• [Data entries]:
-=-=-
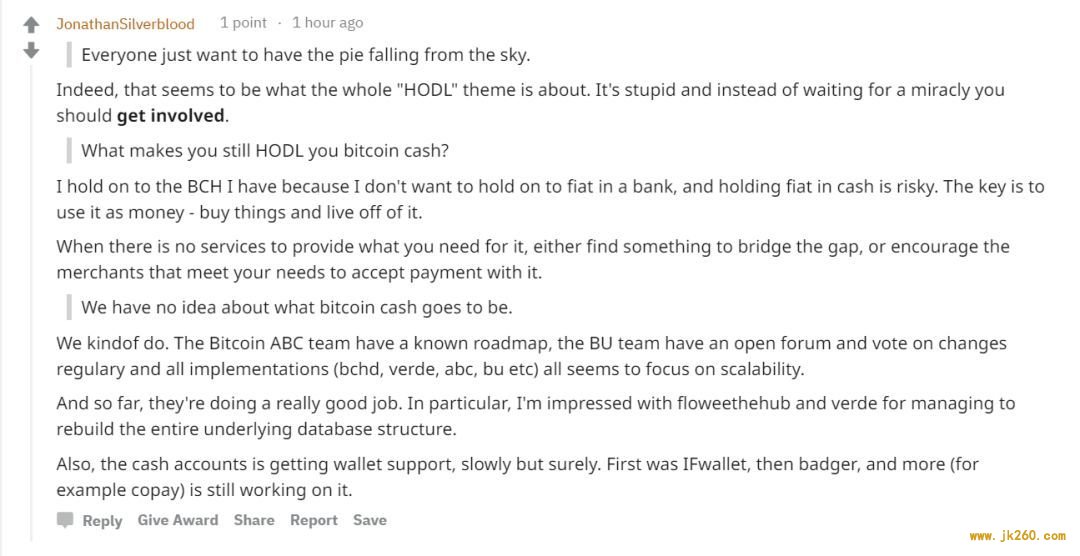Click the "1 point" score label

click(243, 23)
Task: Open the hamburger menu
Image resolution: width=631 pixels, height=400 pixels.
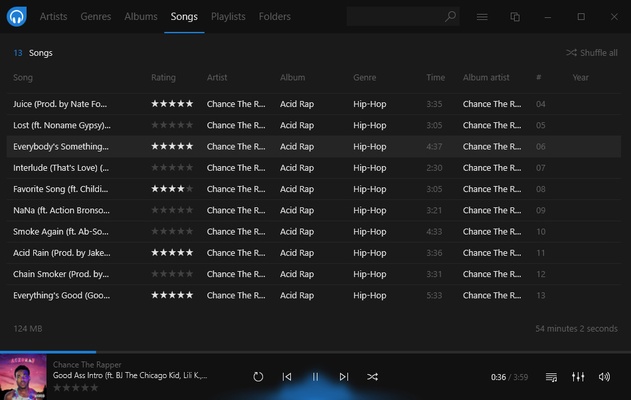Action: pyautogui.click(x=482, y=17)
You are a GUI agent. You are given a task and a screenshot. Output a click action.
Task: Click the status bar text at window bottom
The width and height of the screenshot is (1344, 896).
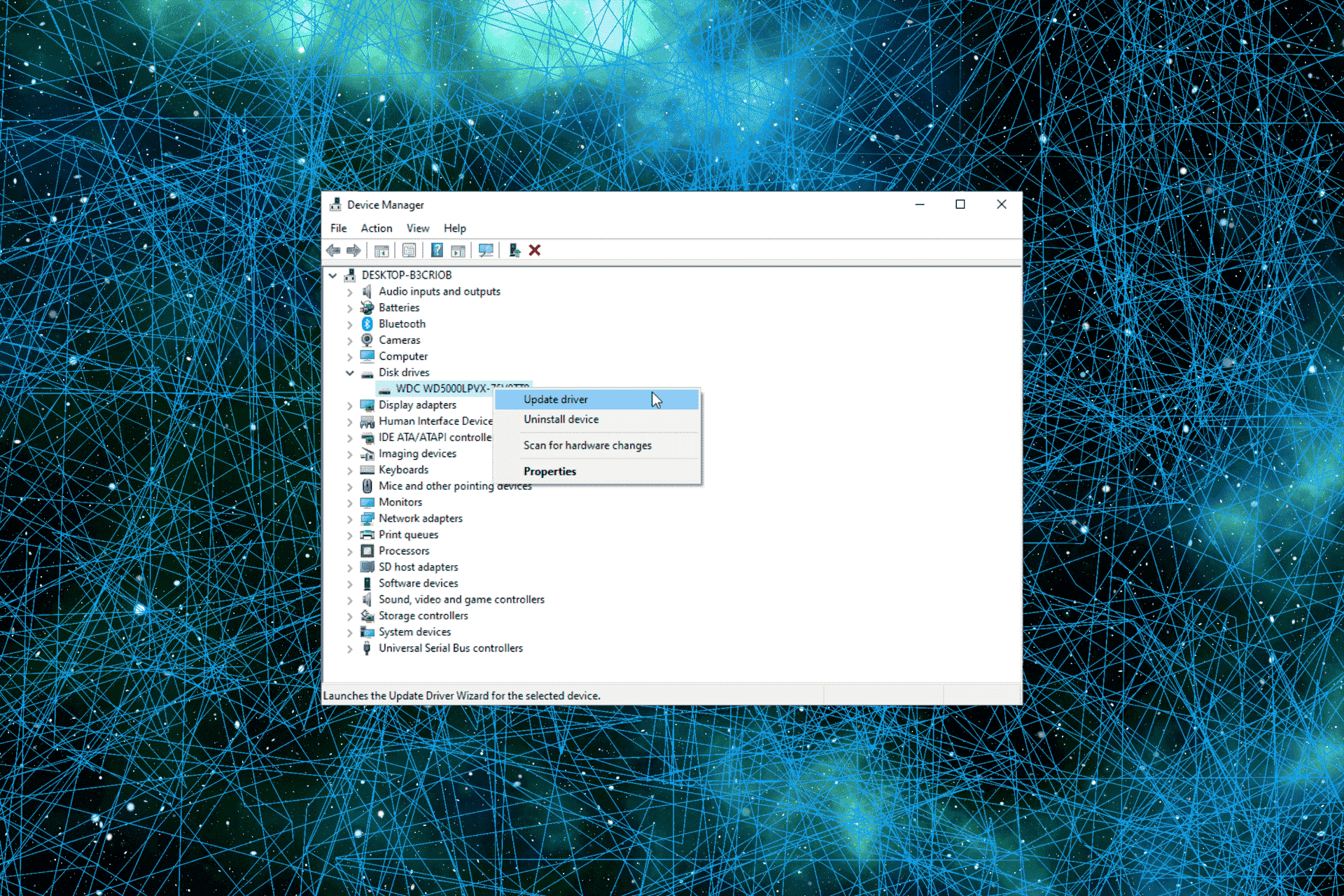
-=-=-
• [Short task]: Format every line of the entries above as a Markdown table with the columns "Row" and "Entry line," numbering each row and leaving out blank lines. Omit the pictures.

• [Answer to the problem]:
| Row | Entry line |
|---|---|
| 1 | Click the "1 point" score label |
| 2 | click(243, 23) |
| 3 | Task: Open the hamburger menu |
| 4 | Image resolution: width=631 pixels, height=400 pixels. |
| 5 | Action: pyautogui.click(x=482, y=17) |
| 6 | You are a GUI agent. You are given a task and a screenshot. Output a click action. |
| 7 | Task: Click the status bar text at window bottom |
| 8 | The width and height of the screenshot is (1344, 896). |